---
title: "End-to-End-Agentic-Ai-Automation-Lab vs awesome-ai-apps"
type: "comparison"
canonical_url: "https://www.graphcanon.com/compare/mdalamin5-end-to-end-agentic-ai-automation-lab-vs-rohitg00-awesome-ai-apps"
tools: ["mdalamin5-end-to-end-agentic-ai-automation-lab", "rohitg00-awesome-ai-apps"]
---

# End-to-End-Agentic-Ai-Automation-Lab vs awesome-ai-apps

*GraphCanon updated Sep 20, 2026*

## Verdict

Pick End-to-End-Agentic-Ai-Automation-Lab if end-to-End-Agentic-Ai-Automation-Lab offers hands-on projects and code for multi-agent systems using technologies like LangChain, AutoGen, CrewAI, RAG, MCP, and n8n on Docker, AWS, BentoML; pick awesome-ai-apps if awesome-ai-apps offers curated AI application examples with diverse tech stacks including OpenAI, Gemini, and local models.

[End-to-End-Agentic-Ai-Automation-Lab](https://www.linkedin.com/in/mdalamin5/) reports 97 GitHub stars, 39 forks, and 0 open issues, last pushed Jun 11, 2026. [awesome-ai-apps](https://agenstskills.com) has 828 stars, 177 forks, and 33 open issues, last pushed Feb 10, 2026. Figures are from public GitHub metadata via [End-to-End-Agentic-Ai-Automation-Lab's repository](https://github.com/MDalamin5/End-to-End-Agentic-Ai-Automation-Lab) and [awesome-ai-apps's repository](https://github.com/rohitg00/awesome-ai-apps).

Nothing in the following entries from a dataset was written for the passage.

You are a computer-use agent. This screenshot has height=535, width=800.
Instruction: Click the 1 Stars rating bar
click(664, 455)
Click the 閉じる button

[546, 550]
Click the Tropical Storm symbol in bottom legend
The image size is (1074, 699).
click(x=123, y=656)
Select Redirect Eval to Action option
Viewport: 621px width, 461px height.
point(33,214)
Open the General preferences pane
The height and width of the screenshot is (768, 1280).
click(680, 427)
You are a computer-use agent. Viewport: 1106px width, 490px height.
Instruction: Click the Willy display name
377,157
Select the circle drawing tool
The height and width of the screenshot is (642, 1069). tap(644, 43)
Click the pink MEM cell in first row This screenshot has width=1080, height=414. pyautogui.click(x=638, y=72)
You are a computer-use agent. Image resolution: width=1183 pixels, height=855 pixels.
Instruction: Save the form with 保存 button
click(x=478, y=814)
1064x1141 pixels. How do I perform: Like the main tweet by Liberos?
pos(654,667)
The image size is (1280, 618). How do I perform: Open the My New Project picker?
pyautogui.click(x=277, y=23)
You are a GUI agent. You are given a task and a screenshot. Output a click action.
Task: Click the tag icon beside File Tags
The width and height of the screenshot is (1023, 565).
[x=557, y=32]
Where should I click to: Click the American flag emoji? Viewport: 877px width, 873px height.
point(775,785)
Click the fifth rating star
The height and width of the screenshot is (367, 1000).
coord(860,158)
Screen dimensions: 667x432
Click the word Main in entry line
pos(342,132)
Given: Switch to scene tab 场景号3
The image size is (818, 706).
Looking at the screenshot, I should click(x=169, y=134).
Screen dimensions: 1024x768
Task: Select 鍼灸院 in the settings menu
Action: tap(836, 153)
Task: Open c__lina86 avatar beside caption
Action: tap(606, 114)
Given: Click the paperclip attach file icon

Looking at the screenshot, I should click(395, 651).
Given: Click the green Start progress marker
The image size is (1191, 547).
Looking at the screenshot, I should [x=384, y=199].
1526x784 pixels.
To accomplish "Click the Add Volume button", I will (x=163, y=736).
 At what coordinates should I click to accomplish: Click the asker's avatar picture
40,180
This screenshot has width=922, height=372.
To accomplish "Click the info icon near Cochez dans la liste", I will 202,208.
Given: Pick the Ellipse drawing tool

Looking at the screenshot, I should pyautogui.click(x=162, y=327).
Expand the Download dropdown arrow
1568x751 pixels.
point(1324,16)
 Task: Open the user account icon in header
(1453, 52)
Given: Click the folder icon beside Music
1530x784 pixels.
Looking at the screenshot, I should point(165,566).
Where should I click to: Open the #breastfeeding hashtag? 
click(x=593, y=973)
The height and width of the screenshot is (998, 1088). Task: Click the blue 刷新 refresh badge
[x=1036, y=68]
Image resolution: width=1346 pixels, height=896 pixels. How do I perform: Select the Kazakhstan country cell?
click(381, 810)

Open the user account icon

| | [End-to-End-Agentic-Ai-Automation-Lab](/tools/mdalamin5-end-to-end-agentic-ai-automation-lab.md) | [awesome-ai-apps](/tools/rohitg00-awesome-ai-apps.md) |
| --- | --- | --- |
| Tagline | Hands-on projects and code examples for multi-agent systems | A curated collection of AI Agents and LLM Apps with various tech stacks |
| Stars | 97 | 828 |
| Forks | 39 | 177 |
| Open issues | 0 | 33 |
| Language | Jupyter Notebook | HTML |
| Adopt for | End-to-End-Agentic-Ai-Automation-Lab offers hands-on projects and code for multi-agent systems using technologies like LangChain, AutoGen, CrewAI, RAG, MCP, and n8n on Docker, AWS, BentoML. | awesome-ai-apps offers curated AI application examples with diverse tech stacks including OpenAI, Gemini, and local models. |
| Persona | - | - |
| Runtime | - | - |
| License | MIT | Apache-2.0 |
| Categories | AI Agents, LLM Frameworks | AI Agents, LLM Frameworks |

## Trust and health

_Sourced signals - not a safety guarantee. No winner column._

| | [End-to-End-Agentic-Ai-Automation-Lab](/tools/mdalamin5-end-to-end-agentic-ai-automation-lab.md) | [awesome-ai-apps](/tools/rohitg00-awesome-ai-apps.md) |
| --- | --- | --- |
| Days since push | 92d | 221d |
| Open issues (now) | 0 | 33 |
| Stars delta | +7 (30d) | +11 (30d) |
| Open issues delta | 0 (30d) | +6 (30d) |
| Full report | [trust report](/tools/mdalamin5-end-to-end-agentic-ai-automation-lab/trust.md) | [trust report](/tools/rohitg00-awesome-ai-apps/trust.md) |

## Decision facts: End-to-End-Agentic-Ai-Automation-Lab

- **Adopt for:** End-to-End-Agentic-Ai-Automation-Lab offers hands-on projects and code for multi-agent systems using technologies like LangChain, AutoGen, CrewAI, RAG, MCP, and n8n on Docker, AWS, BentoML.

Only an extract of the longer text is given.